Member of the Legislative Council of Hong Kong
- In office 2 July 1998 – 16 July 2012
- Preceded by: New parliament
- Succeeded by: Frankie Yick
- Constituency: Transport
- In office 22 February 1997 – 8 April 1998
- Constituency: Provisional Legislative Council
- In office 11 October 1995 – 27 June 1997
- Preceded by: New constituency
- Succeeded by: Replaced by Provisional Legislative Council
- Constituency: Transport & Communication
- In office 22 September 1988 – 17 September 1995
- Appointed by: Sir David Wilson
- Constituency: Appointed

Personal details
- Born: 27 April 1947 (age 78) Guangzhou, Canton, China
- Party: Liberal Party (1993–2022)
- Spouse: Alfred Lau Tit-hon ​ ​(m. 1979; div. 2001)​
- Alma mater: University of Hong Kong University of East Asia
- Occupation: Legislative Councillor solicitor

= Miriam Lau =

Hong Kong politician and lawyer

Miriam Lau Kin-yee (劉健儀, born 27 April 1947) is a Hong Kong lawyer and former politician who served as a member of the Legislative Council of Hong Kong from 1988 to 2012, first as an appointee of the Governor from 1988 to 1995, and subsequently as the representative of the transport industry functional constituency from 1995 to 2012.

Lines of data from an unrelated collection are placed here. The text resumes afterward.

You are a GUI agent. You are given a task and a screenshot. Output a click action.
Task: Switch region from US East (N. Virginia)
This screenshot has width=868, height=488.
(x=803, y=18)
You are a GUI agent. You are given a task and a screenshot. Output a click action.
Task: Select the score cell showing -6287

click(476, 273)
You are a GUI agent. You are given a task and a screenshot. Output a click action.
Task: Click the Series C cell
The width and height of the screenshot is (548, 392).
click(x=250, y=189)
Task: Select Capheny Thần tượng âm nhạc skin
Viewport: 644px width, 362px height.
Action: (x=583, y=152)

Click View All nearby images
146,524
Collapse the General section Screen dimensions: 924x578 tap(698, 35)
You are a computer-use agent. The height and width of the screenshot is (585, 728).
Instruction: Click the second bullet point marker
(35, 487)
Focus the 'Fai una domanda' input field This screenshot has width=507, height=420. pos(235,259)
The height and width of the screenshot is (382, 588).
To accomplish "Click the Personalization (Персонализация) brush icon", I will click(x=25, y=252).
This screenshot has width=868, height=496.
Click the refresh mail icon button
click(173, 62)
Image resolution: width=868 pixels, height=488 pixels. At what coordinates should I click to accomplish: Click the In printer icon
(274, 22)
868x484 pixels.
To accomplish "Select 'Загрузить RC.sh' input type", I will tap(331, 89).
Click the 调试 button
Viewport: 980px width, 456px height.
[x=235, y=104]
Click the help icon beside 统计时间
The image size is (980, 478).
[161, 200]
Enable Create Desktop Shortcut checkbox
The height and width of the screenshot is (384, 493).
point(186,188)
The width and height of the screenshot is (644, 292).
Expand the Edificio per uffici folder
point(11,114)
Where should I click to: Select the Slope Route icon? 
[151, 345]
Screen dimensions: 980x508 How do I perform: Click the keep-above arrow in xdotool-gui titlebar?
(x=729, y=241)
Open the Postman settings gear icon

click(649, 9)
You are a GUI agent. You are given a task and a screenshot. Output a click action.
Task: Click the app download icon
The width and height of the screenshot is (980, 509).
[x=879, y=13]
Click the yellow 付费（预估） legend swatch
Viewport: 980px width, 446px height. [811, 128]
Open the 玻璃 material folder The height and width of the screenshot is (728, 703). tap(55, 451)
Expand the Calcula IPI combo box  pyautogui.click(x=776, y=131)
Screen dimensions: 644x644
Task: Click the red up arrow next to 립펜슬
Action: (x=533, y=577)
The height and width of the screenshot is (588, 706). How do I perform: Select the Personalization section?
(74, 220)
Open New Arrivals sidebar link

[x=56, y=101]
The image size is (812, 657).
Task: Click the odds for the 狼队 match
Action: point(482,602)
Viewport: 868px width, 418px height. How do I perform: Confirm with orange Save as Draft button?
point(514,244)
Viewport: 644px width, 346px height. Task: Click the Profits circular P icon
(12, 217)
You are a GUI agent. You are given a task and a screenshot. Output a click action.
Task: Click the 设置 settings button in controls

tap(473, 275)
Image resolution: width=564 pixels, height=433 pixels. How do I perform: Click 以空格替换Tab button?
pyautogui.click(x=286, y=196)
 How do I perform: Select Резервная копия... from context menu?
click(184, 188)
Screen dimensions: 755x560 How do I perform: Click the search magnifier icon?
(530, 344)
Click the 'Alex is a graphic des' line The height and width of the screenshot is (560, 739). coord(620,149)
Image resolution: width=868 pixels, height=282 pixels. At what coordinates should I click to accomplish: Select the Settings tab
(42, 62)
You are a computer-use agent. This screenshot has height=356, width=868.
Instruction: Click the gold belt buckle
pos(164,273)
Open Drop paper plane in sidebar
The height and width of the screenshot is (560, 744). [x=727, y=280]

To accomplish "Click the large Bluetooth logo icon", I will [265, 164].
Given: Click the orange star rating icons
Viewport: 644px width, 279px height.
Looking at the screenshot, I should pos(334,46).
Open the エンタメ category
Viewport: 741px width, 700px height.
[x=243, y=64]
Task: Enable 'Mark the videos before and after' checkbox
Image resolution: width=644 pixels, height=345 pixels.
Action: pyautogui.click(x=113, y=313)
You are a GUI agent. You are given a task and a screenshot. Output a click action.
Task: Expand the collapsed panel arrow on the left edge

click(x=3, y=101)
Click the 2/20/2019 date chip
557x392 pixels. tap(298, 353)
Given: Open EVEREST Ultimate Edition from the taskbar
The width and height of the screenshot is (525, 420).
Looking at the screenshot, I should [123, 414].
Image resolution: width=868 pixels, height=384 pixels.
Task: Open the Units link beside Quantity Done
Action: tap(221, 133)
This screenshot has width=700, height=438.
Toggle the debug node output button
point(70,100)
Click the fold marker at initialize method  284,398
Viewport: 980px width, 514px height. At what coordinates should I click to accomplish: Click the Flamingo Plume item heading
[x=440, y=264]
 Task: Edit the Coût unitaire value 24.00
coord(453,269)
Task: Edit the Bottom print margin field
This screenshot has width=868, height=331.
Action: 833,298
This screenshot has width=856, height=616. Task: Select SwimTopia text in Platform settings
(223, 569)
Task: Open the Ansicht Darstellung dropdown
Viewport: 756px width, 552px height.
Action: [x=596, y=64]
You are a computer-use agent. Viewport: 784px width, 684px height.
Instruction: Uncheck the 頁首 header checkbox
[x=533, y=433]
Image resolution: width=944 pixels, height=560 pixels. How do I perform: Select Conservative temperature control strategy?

Lau served as the Chairman of the House Committee from 2003 to 2012, and often presided over debates as Deputy President in the absence of Rita Fan and Jasper Tsang.

== Early life and education ==
Miriam Lau was born on 27 April 1947 in Guangzhou, China to a working-class family, moving to Hong Kong at a young age and settling in subdivided flat in Sham Shui Po. She studied at Maryknoll Convent School and later graduated from the University of Hong Kong in 1968 with a Bachelor of Arts degree in English with second-class honours.

== Legal career ==
Lau was admitted as a solicitor in Hong Kong in March 1977, and was subsequently admitted to practice in England and Wales in July 1981. She was with the law firm of Alfred Lau, her ex-husband, from 1979 to 2001. Lau currently is a consultant with the law firm King & Wood Mallesons, specialising in litigation.

== Political career ==
Lau entered politics in 1985 as an appointed member of the Urban Council, serving until 1991.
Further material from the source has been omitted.